Do Git Commit signatures prevent repository modification?

Question

Git commit signatures seems the signature signs the commit message, but I can't find much information on what the signatures actually solve, and don't understand the git architecture.

If I have a repository which began unsigned but moved to a signed model, can a malicious user with write access perform any of the following tasks without invalidating the latest signature:

Modify data committed with a signed commit message
Modify data prior to the first signed commit in a way that results in the latest commit being different (Eg modify a part of the code that signed commits do not touch, meaning they won't create any diffs which overwrite the maliciously modified component)

score 2 · Answer 1 · answered Sep 05 '19 at 03:30

2

Both of those things are impossible, unless they can break SHA1 (which is currently vulnerable only to collision attacks, not preimage or second preimage attacks, so they would have had to trick the legitimate user into accepting a dodgy binary file).
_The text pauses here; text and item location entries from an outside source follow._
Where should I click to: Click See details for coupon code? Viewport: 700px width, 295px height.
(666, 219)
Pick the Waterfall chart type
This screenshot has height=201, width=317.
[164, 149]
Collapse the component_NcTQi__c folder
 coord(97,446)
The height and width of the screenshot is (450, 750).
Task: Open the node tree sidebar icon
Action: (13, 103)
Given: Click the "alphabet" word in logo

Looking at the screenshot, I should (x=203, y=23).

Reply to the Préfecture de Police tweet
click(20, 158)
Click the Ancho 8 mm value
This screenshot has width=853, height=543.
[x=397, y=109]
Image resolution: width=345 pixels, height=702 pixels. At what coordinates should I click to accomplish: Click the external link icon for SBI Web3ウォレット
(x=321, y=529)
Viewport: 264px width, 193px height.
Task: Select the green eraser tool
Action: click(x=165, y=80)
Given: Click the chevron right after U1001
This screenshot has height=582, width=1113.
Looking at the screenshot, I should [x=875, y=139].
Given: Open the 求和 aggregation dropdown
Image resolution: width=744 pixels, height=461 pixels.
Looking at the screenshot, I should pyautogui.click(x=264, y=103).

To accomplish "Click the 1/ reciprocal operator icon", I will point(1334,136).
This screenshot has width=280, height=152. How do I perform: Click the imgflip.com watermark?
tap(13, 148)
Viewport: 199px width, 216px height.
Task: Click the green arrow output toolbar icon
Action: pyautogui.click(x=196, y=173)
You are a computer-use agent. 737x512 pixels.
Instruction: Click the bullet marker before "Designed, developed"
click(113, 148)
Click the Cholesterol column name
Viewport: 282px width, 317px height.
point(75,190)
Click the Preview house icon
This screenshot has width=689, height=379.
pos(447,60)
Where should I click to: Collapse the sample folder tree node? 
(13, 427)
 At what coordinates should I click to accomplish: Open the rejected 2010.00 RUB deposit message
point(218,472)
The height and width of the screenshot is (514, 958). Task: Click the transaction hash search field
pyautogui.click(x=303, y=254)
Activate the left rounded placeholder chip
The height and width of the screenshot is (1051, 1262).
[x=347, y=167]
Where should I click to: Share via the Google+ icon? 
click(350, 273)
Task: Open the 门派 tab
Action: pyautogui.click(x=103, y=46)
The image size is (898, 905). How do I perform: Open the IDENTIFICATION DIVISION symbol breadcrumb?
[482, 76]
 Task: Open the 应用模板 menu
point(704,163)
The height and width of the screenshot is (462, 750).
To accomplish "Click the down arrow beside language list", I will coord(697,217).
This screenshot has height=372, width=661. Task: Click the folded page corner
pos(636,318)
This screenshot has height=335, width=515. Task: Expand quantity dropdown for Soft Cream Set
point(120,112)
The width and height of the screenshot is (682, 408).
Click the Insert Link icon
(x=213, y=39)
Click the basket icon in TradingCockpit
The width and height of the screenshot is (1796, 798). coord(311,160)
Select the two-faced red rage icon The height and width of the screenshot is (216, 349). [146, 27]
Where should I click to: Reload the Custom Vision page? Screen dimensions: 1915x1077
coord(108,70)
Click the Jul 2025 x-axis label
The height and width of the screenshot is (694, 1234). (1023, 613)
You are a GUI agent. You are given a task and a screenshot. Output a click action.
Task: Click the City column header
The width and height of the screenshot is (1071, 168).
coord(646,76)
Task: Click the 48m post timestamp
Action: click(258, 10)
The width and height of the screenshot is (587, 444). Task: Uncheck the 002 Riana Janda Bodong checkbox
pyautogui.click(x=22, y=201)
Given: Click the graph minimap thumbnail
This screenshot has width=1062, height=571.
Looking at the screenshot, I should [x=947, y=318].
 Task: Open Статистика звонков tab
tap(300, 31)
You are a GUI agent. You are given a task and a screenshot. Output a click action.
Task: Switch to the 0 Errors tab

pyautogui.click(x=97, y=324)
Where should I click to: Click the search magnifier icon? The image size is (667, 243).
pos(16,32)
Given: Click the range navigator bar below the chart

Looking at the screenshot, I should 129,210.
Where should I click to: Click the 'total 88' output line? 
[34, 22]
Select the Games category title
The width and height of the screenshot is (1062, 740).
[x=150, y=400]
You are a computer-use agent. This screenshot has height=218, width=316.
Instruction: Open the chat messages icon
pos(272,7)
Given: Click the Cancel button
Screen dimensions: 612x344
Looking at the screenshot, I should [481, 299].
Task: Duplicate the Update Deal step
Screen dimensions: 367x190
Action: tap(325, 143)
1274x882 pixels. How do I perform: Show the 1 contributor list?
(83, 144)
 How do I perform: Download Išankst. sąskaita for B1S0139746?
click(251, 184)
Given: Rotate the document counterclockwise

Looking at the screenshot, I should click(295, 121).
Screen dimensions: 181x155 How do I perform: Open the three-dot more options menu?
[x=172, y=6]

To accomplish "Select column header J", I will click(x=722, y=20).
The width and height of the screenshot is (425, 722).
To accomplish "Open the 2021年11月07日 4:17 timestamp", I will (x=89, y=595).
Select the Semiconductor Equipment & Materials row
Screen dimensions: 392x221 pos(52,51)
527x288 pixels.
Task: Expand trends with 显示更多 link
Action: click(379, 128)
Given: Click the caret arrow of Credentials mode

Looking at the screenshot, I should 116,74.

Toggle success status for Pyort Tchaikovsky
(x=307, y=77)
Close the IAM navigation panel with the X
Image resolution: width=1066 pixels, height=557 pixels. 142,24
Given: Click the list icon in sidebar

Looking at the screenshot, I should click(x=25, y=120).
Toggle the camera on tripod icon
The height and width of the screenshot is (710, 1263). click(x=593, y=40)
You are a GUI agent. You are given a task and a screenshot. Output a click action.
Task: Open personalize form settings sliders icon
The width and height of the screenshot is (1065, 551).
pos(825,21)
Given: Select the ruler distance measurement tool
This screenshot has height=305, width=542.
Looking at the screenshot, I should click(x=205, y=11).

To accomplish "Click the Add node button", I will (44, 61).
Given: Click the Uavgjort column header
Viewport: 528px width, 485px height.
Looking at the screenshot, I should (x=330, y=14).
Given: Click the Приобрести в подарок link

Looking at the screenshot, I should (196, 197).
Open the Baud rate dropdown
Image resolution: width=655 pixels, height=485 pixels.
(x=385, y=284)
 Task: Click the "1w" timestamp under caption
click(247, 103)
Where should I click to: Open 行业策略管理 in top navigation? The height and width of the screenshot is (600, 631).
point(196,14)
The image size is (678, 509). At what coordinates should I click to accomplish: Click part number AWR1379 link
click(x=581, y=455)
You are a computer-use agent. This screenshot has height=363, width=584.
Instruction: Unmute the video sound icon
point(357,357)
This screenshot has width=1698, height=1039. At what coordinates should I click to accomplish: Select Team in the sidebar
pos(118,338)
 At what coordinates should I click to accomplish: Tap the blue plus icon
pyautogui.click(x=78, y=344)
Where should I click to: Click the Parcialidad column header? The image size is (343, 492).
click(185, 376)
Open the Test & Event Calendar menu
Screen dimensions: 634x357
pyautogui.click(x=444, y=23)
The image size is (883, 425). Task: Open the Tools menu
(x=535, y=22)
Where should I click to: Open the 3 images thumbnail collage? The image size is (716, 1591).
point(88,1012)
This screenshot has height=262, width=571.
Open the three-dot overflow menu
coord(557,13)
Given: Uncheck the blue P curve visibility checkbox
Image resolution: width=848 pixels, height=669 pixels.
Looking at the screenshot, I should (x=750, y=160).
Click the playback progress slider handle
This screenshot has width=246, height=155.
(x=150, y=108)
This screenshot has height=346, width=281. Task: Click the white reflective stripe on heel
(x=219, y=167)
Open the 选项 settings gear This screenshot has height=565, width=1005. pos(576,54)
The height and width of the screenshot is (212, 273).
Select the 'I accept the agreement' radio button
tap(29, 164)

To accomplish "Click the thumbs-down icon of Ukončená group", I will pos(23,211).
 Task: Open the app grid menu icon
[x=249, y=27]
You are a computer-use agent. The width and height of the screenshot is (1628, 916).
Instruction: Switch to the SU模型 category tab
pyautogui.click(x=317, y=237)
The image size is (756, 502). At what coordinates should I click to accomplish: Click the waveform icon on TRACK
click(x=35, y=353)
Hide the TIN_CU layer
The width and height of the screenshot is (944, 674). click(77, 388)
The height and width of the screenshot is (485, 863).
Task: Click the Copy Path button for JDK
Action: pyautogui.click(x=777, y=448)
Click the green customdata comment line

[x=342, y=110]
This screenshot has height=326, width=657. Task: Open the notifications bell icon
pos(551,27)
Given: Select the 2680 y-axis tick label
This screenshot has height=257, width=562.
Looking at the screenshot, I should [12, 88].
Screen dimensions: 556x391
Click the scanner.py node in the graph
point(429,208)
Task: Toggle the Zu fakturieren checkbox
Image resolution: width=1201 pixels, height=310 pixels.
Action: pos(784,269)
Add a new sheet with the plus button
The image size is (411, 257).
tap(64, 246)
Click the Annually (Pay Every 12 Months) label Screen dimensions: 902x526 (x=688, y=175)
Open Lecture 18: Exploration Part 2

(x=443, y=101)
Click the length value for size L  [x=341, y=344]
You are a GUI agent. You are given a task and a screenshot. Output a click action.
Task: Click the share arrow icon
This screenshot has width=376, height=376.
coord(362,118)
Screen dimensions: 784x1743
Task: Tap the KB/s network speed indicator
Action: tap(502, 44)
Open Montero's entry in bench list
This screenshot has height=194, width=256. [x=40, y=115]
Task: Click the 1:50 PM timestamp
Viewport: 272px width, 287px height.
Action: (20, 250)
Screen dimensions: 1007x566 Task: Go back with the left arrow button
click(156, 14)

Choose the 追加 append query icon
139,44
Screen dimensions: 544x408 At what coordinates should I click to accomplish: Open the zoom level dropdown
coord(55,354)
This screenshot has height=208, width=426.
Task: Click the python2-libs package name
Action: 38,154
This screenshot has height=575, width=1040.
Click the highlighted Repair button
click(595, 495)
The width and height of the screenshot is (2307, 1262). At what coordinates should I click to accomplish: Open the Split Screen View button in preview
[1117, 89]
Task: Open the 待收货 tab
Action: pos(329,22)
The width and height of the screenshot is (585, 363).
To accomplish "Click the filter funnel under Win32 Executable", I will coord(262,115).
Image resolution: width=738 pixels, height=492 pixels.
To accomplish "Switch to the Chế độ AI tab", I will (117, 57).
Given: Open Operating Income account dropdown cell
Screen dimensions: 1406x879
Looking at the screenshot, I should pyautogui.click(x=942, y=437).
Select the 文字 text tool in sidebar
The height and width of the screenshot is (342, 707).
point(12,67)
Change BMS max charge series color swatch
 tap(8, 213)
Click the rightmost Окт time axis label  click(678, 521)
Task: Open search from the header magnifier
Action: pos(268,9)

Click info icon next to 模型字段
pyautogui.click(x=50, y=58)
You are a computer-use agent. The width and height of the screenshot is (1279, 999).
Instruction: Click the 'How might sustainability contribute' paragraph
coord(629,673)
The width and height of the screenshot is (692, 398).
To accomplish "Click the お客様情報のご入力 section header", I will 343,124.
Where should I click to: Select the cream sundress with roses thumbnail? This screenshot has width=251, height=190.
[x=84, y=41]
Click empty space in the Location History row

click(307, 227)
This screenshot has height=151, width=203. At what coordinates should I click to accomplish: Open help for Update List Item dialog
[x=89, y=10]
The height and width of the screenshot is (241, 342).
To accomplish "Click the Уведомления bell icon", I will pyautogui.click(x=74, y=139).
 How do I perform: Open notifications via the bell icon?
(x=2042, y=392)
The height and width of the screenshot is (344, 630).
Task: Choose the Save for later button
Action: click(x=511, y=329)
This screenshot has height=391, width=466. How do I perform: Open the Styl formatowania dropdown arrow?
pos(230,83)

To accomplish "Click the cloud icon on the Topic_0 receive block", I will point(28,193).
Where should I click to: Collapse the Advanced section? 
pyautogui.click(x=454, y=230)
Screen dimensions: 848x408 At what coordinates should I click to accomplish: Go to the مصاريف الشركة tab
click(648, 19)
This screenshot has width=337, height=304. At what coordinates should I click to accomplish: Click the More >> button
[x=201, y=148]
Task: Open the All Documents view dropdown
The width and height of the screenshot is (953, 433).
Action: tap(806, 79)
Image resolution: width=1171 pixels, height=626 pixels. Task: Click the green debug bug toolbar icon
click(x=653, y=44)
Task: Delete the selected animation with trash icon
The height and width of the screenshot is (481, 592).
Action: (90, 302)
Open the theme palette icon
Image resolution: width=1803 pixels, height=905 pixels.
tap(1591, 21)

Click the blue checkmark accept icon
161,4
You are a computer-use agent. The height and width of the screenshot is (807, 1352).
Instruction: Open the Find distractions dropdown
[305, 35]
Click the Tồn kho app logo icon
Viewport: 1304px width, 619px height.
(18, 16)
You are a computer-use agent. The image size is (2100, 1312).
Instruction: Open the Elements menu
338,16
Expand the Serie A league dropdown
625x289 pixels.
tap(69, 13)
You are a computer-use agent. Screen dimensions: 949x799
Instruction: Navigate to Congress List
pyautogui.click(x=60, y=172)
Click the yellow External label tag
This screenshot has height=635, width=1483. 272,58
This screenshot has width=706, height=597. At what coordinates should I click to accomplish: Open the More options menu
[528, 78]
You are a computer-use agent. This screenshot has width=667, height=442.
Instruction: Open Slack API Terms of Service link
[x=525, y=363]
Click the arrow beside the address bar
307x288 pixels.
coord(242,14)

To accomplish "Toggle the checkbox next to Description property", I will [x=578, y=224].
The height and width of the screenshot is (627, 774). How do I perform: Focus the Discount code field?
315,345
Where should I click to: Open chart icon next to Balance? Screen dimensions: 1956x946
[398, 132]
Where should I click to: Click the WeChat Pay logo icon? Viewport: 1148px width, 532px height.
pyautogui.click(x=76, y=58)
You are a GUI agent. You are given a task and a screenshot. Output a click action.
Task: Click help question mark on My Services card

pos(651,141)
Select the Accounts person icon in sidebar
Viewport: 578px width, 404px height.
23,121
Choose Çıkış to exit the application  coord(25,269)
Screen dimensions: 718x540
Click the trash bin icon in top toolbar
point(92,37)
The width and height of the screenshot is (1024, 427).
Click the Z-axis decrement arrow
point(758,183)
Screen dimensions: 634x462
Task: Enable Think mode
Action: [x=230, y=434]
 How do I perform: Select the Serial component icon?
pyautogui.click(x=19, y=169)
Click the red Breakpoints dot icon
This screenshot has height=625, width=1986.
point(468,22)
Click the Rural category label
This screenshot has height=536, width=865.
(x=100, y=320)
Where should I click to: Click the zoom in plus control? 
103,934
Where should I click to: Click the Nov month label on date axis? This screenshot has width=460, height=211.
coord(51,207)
And that's exactly the point of commit signing; if it didn't prevent those things, it would be worthless.

answered Sep 05 '19 at 03:30

Joseph Sible-Reinstate Monica

7,519
3
24
35

Could you expand on how (or more what) it signs commits in a way that prevents collision attacks? – throwaway124215 Sep 05 '19 at 03:42
1

@throwaway124215 My point is that it doesn't. The weaknesses in SHA1 would theoretically allow such an attack against signed Git commits. It's a weakness in an otherwise strong system. – Joseph Sible-Reinstate Monica Sep 05 '19 at 04:10

score 0 · Answer 2 · answered Mar 13 '24 at 16:30

What exactly is protected by a Git commit signature and how it is protected is much easier to understand if you understand the core data structures in a Git repository.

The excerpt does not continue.